Pastoral Musings
Long-Jumping the Grand Canyon
by Tim Lien
Just recently, the Calumet Village Police (Calumet, Michigan) heard from a lawbreaker who had evaded justice for 32 years. The criminal enclosed a $20 bill, a parking ticket from 1976, and a small note. Investigator/patrolman/spokesman/Police Chief David Outinen noted that the envelope did not have a return address.
The letter explained:
“I always had good intentions of paying it,” ….”I put it aside and every once in a while I would come across it and said, ‘Some day, I’m going to pay it.’ Now I think it’s time.”
The fine for the ticket was $20 in 1976, but if unpaid after 72 hours from issuance, it carried an additional fee for $5.
She ended the letter this way:
“Please don’t try to track me down, I am a respectable lady.”
You can read the very short article, but I think I covered everything.
The most telling sentence comes at the end: “I am a respectable lady.” If by “respectable” you mean that you answer your cell phone with discretion and little annoyance. If by “respectable” you mean that you don’t scream at the top of your lungs when every line at the supermarket moves except yours. If by “respectable” you mean that you smile and say thank you. If by “respectable” you mean that you follow the overwhelming majority of laws currently on the books. If by “respectable” you mean that others consider you to be generally inoffensive.
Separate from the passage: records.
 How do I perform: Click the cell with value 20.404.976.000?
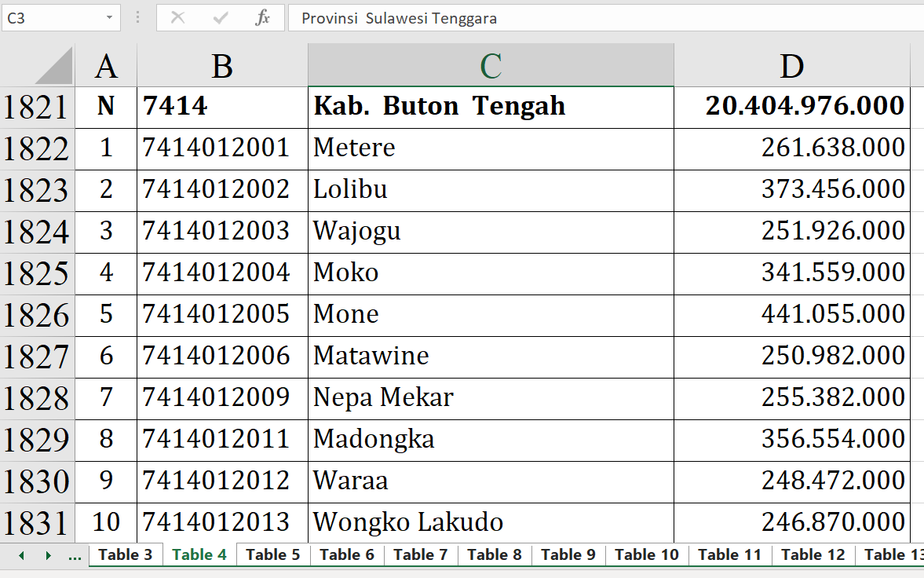point(791,106)
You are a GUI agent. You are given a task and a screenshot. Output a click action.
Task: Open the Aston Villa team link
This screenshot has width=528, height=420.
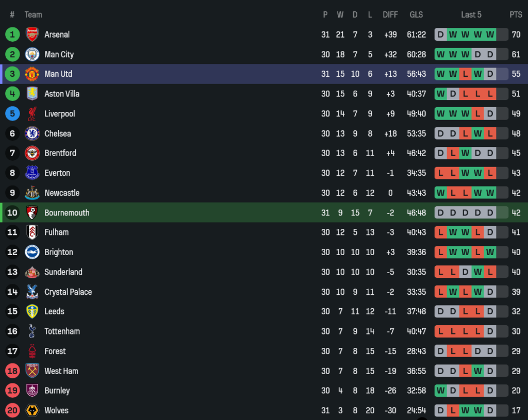point(62,94)
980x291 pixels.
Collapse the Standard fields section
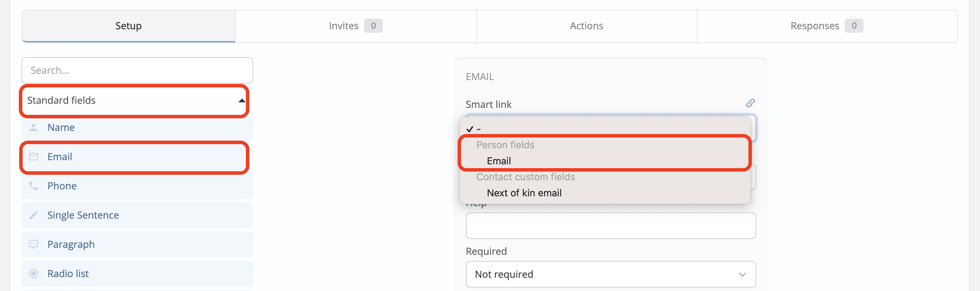point(242,101)
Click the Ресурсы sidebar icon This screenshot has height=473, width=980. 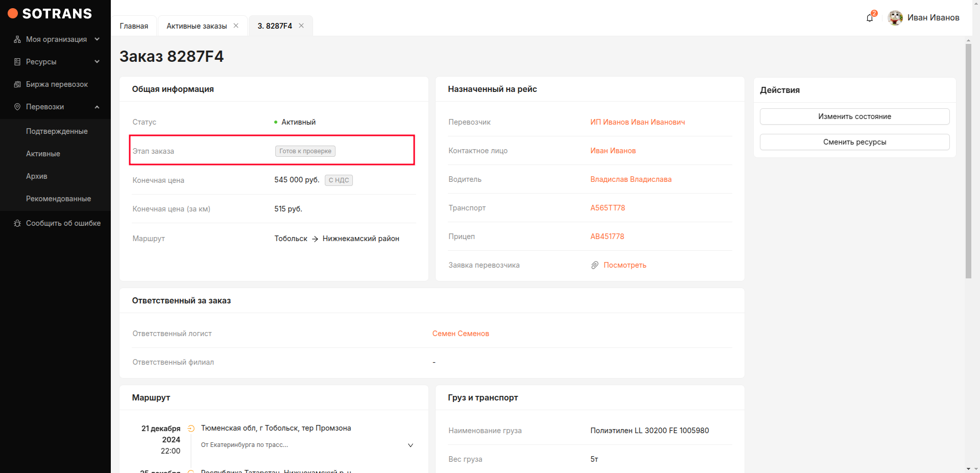[x=17, y=62]
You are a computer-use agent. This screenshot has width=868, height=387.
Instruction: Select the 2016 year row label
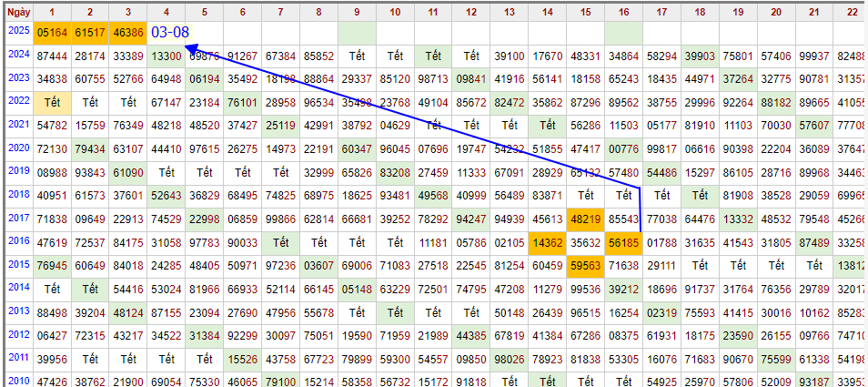pyautogui.click(x=19, y=242)
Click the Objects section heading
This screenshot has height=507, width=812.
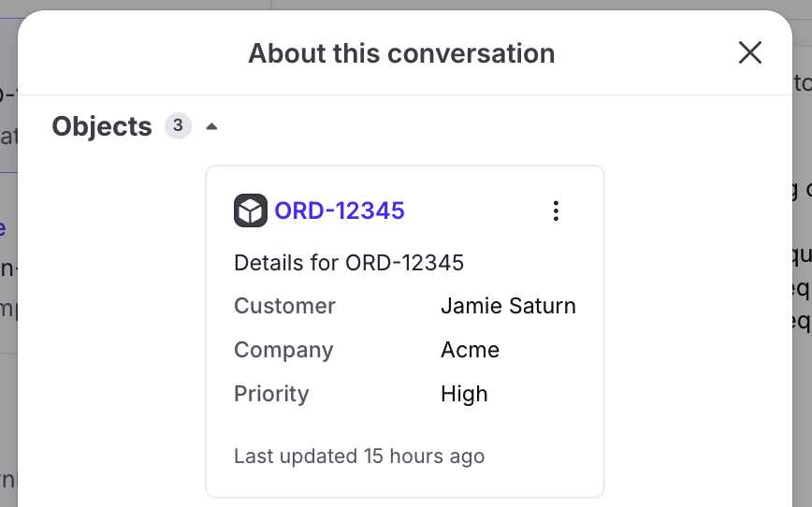point(102,126)
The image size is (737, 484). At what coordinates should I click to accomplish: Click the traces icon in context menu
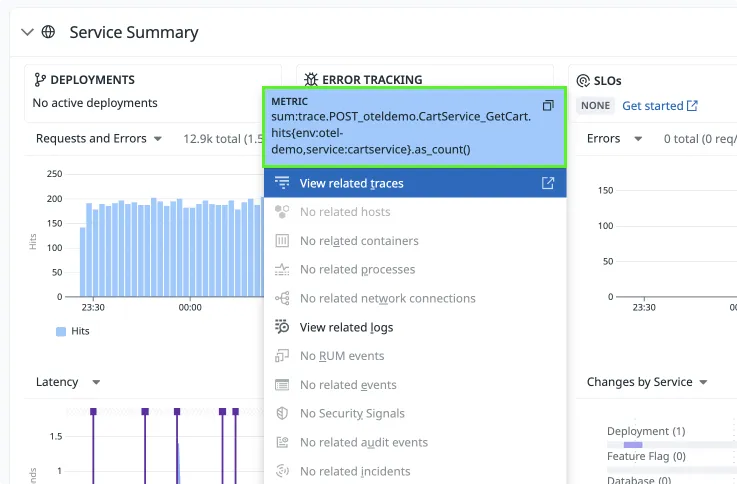pos(282,183)
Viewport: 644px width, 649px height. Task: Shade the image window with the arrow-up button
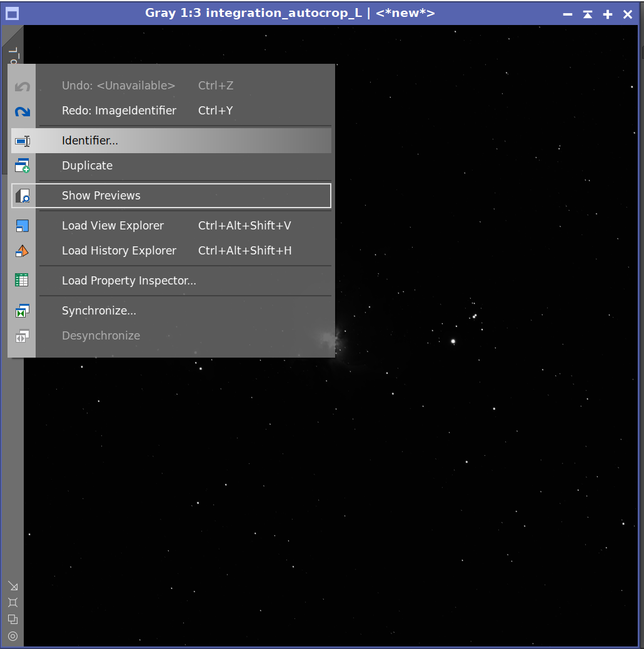(588, 14)
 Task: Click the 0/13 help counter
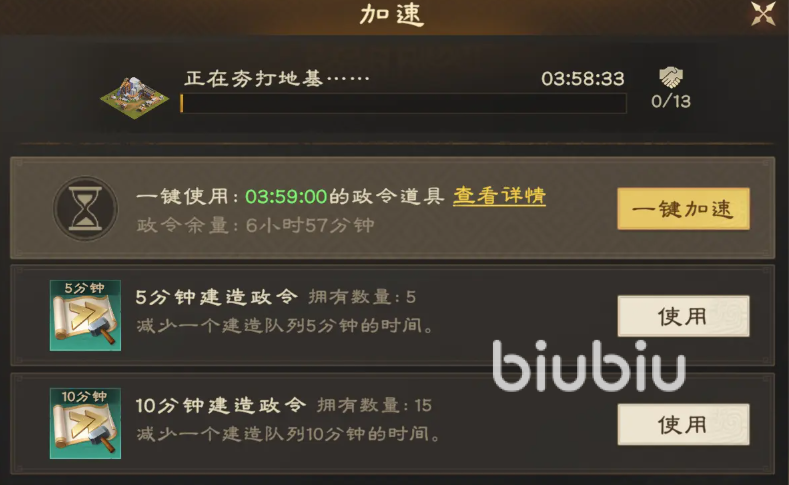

It is not good which evil violates, for good is inviolate: only a degraded good can be violated. That which is the direct opposite of an evil never belongs to the order of higher good. It is often scarcely any higher than evil. (Examples: theft and the bourgeois respect for property: adultery and the ‘respectable’ woman; the savings in a bank and waste; lying and sincerity.’) – Simone Weil

I often use the illustration of several long-jumpers attempting to cross the Grand Canyon. First, a disabled man approaches the mark, jumps and dies. A normal man runs, jumps, and launches himself 15 ft, also resulting in a spectacular looking death. Finally, the world’s finest long jumper stretches, struts, crouches, and blasts towards the edge. He really has the finest jump of his entire career: 40 ft. But he dies— just like the other two. The Grand Canyon is called Grand for a reason.
The problem I have with moralism is that it views itself as sufficient. It is not. It is death to the same degree as the brazenly offensive.
And in a stroke of ironic sad comedy, our “respectable lady” is still $5 short of innocence.